===== 読む文章 =====

京雛は京都御所・紫宸殿を表す御殿の中に天皇皇后を模した
内裏雛を飾り男雛を向かって右に配置する。
関東雛は御殿飾りは無く多くの人形や道具を飾る段飾りで男雛は
向かって左に置かれる。だが、戦後の高度成長と全国的販売網の
確立などに拠って複雑で収納に不便な御殿造りは衰退し段飾りが
全国版になっているそうだ。
約25km程度の走行で到着した現地の室内は、薄暗い蛍光灯の元では
危惧した通り爺イのコンデジは上手く対応できなく画像は
極めて不鮮明。取り敢えずyoutubeで大体の雰囲気をお察しください。
五料茶屋本陣雛祭り


これが展示されている御殿造りの一つ。中に入っている天皇皇后を
模した「内裏雛」は極めて小さい。
念のために記しておくと男雛と女雛を「お内裏様とお雛様」
と呼ぶのはサトウハチロウ作詞の1936年の童謡歌詞での誤用が元で全くの
間違い.一対で「内裏雛」と称するのが正解。


御殿の構成は向かって右に「左近桜」、左に「右近橘」が配置される。
平安宮内裏の紫宸殿前庭に植えられていた「桜とタチバナ」で
左近・右近は左近衛府・右近衛府という警護隊の略称。左近は紫宸殿の
東方に,右近は西方に陣を敷くが,ちょうどその陣頭の辺に植えられて
いるのでこの名がある。


これが京雛の「内裏雛」の配置で向かって右が上位で男雛。
日本には古くから「左方上位」という考え方があったので当然
左大臣と右大臣では、左大臣の方が格上。「右に出るものなし」との
言い方は向かって見た形から生まれた。雛人形は元来平安貴族の姿を
表すが現在の皇室では明治時代の終わり頃から日本でも西洋に準じて
天皇は必ず皇后の向かって左側に立つし座る時も同様、従って
関西では昔のルールであっても関東雛では向かって左に男雛。


会場入口近くに仕丁を伴った小野小町人形がずらりと勢揃い、
小野小町と云えば『清少納言』『紫式部』との三人で三賢女、
柿本人麻呂・菅原道真と共に三歌人であるとともに何よりも
クレオパトラ 楊貴妃と並んで 世界三大美女となれば
理想の女性と云う事で雛祭りの常連なんだろう。

===== 手元の情報 =====

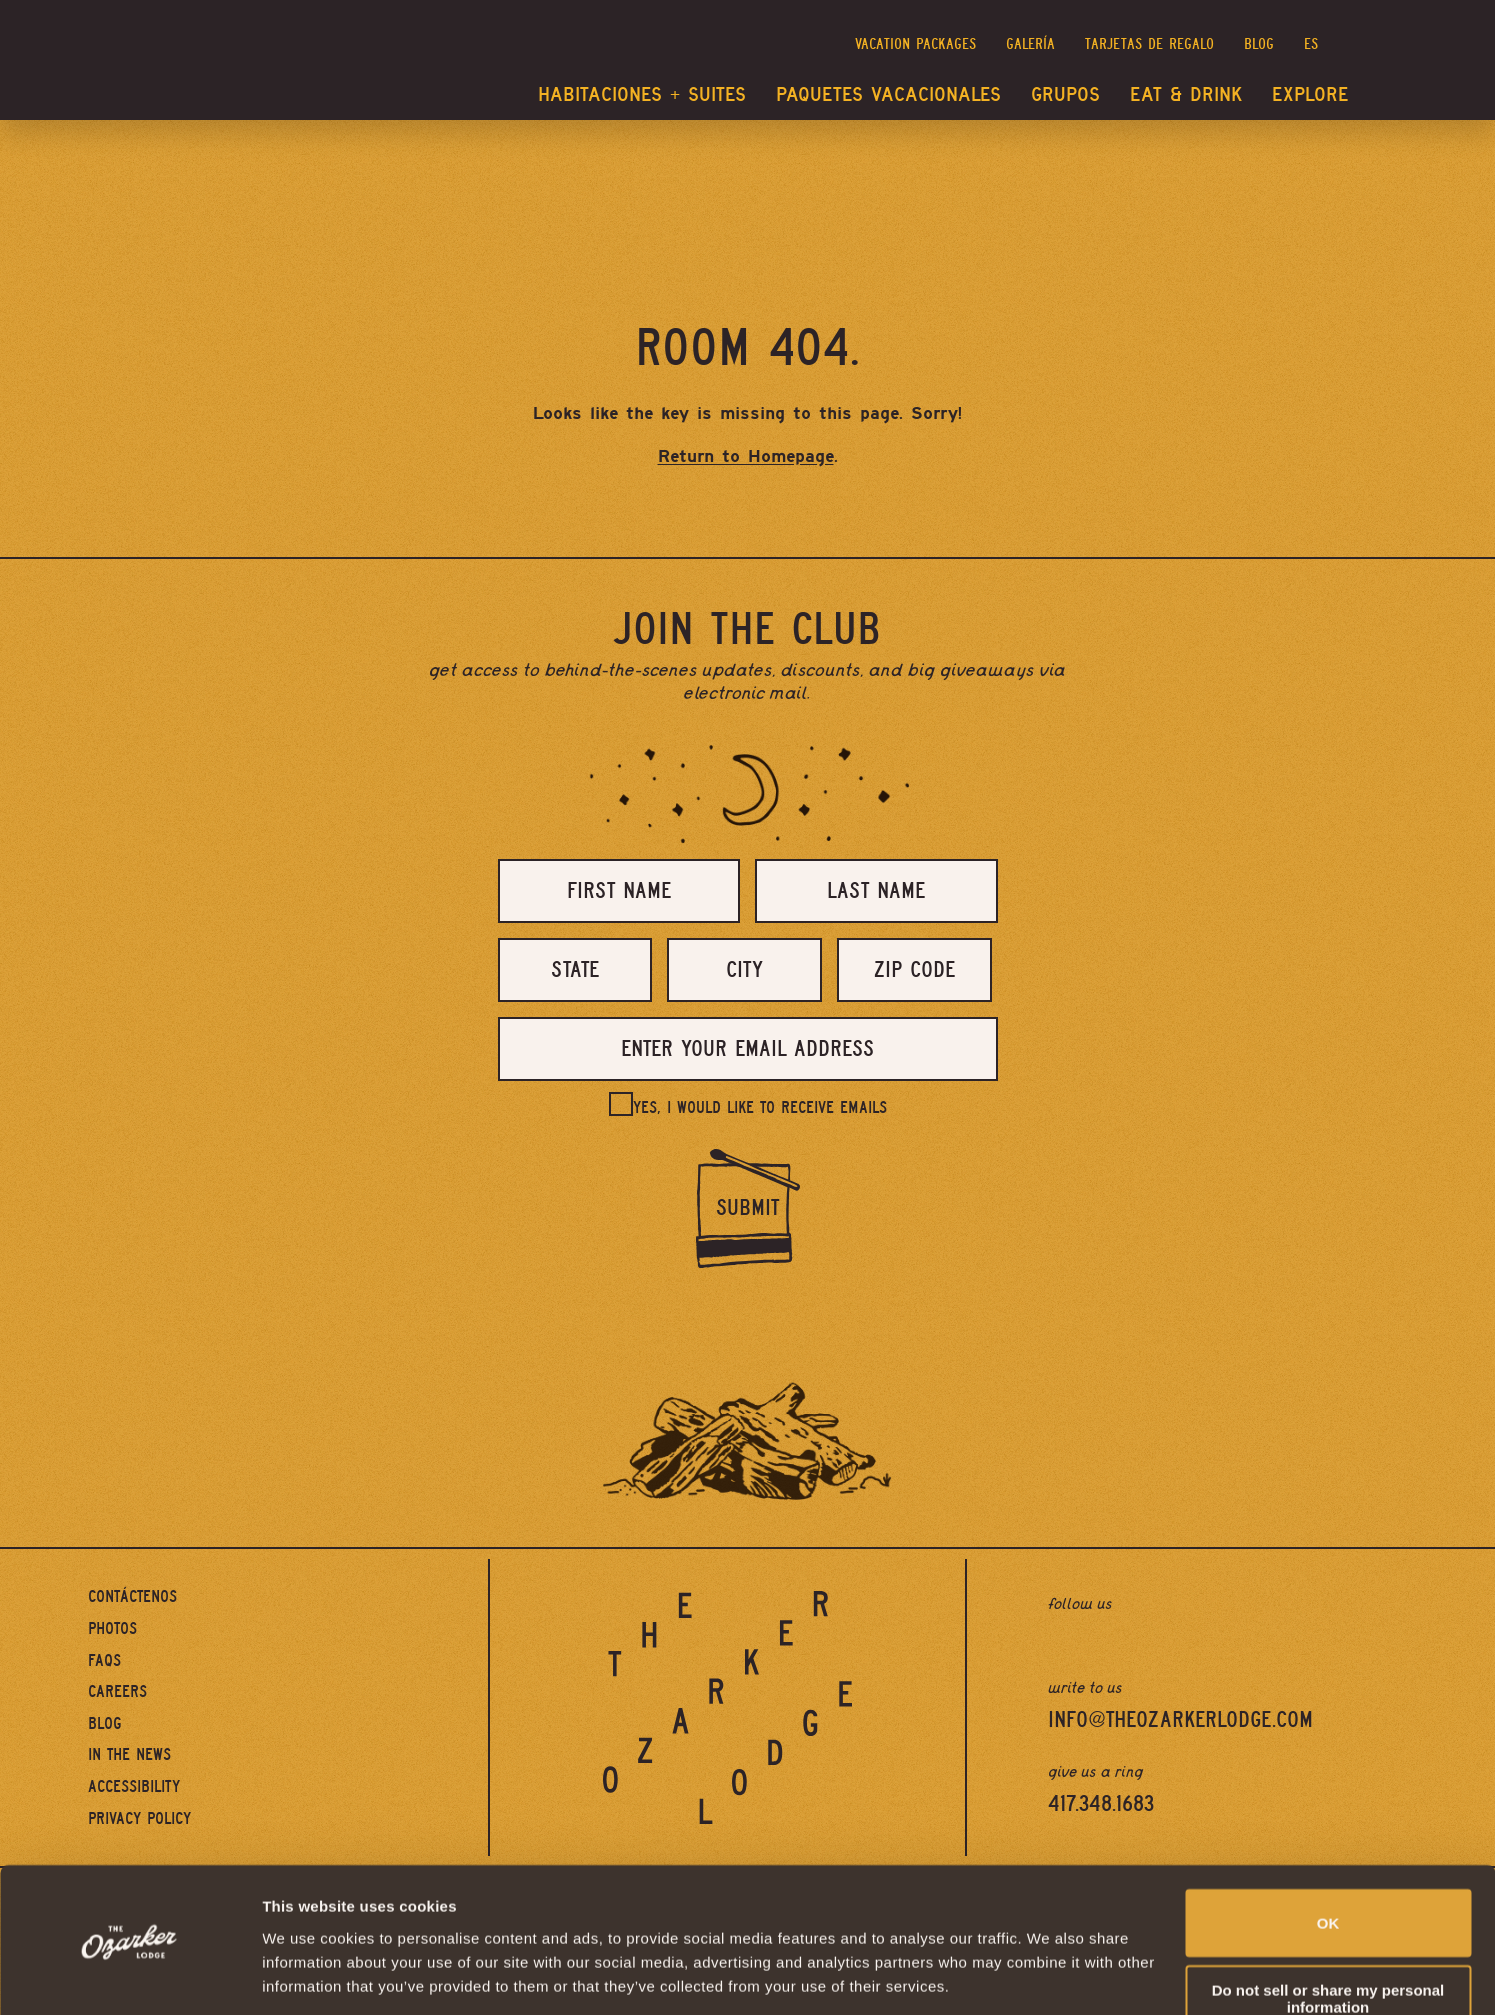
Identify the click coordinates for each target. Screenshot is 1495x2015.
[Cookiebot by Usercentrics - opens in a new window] (129, 1976)
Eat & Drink (1186, 94)
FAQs (104, 1660)
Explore (1310, 94)
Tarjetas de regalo (1149, 44)
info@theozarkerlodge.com (1180, 1720)
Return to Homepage (746, 456)
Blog (1259, 44)
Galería (1030, 44)
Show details (308, 1975)
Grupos (1065, 94)
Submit (747, 1208)
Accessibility (134, 1786)
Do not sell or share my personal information (1328, 1933)
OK (1328, 1857)
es (1311, 44)
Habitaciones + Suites (642, 94)
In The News (129, 1754)
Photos (112, 1628)
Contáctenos (132, 1596)
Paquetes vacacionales (888, 94)
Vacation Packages (915, 44)
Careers (117, 1691)
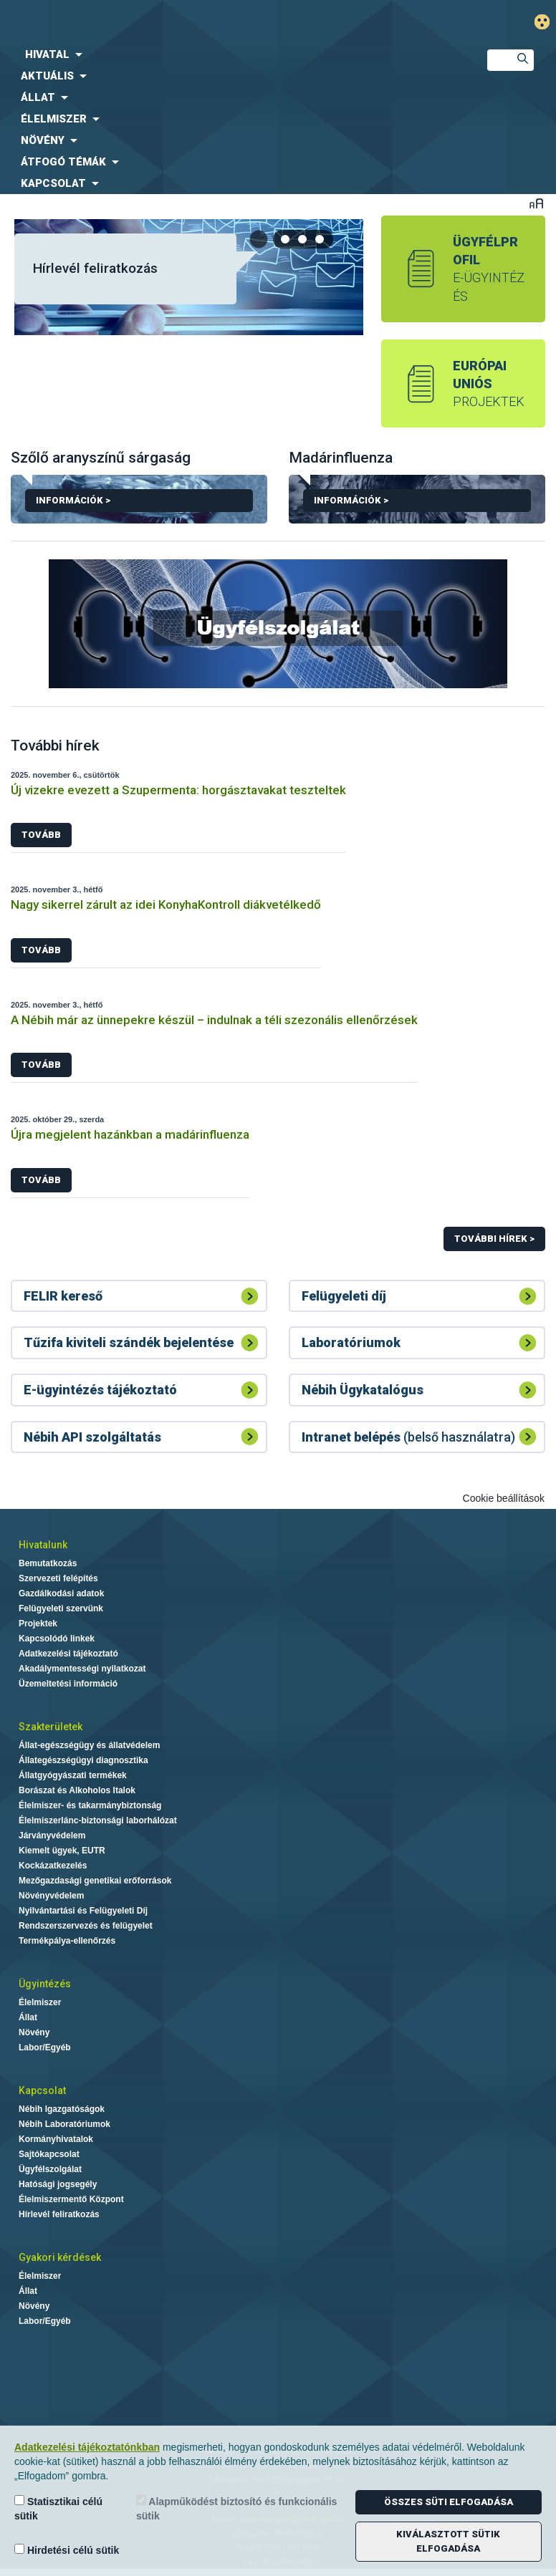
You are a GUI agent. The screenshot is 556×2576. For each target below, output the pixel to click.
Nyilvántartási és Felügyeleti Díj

=====

### やること
A: 雛人形の文章の「関東雛は御殿飾りは無く多くの人形や道具を飾る段飾りで男雛は」から「極めて不鮮明。取り敢えずyoutubeで大体の雰囲気をお察しください。」までを、一字も変えずに書き出してください。
B: 雛人形についての文章を、終わっているところから先へ書き進めてください。
項目は使わなくてかまいません。

### 答え
A:
関東雛は御殿飾りは無く多くの人形や道具を飾る段飾りで男雛は
向かって左に置かれる。だが、戦後の高度成長と全国的販売網の
確立などに拠って複雑で収納に不便な御殿造りは衰退し段飾りが
全国版になっているそうだ。
約25km程度の走行で到着した現地の室内は、薄暗い蛍光灯の元では
危惧した通り爺イのコンデジは上手く対応できなく画像は
極めて不鮮明。取り敢えずyoutubeで大体の雰囲気をお察しください。

B:
但し、世界三大美女に小野小町を入れているのは日本だけの話だってさ。


次の間は「座り雛」の大集団。


裃雛
一見、座り雛に似ているのが「裃雛」だが。江戸後期に岩槻市近辺で
作られたもので、大正時代にかけて北関東に広く普及したもの。
似ている筈で衣装は地味だが別名が「座り雛」とか。
背筋を伸ばし両手はきちんと膝の上、こんなお行儀よく育って
欲しいという親の願いだろう。髪型の「おかっぱ」「ちょんぼり」が
特徴で大集団の「座り雛」とそっくりさん。


嵯峨の衣装雛
この人形は、木彫の人形の衣裳部分に胡粉をこまやかに盛り上げて
文様をつくり、その上に金箔押をし、極彩色を施した人形。
そのルーツは定かではないが、京都・嵯峨に住した仏師が余技に
製作したとも、精巧美麗な細工への賛辞として「嵯峨」という
美称が用いられた。両袖に精巧な鶴亀松竹梅の刺繍。


胡蝶の舞
天冠をつけ蝶の羽をつけた舞姿の構図。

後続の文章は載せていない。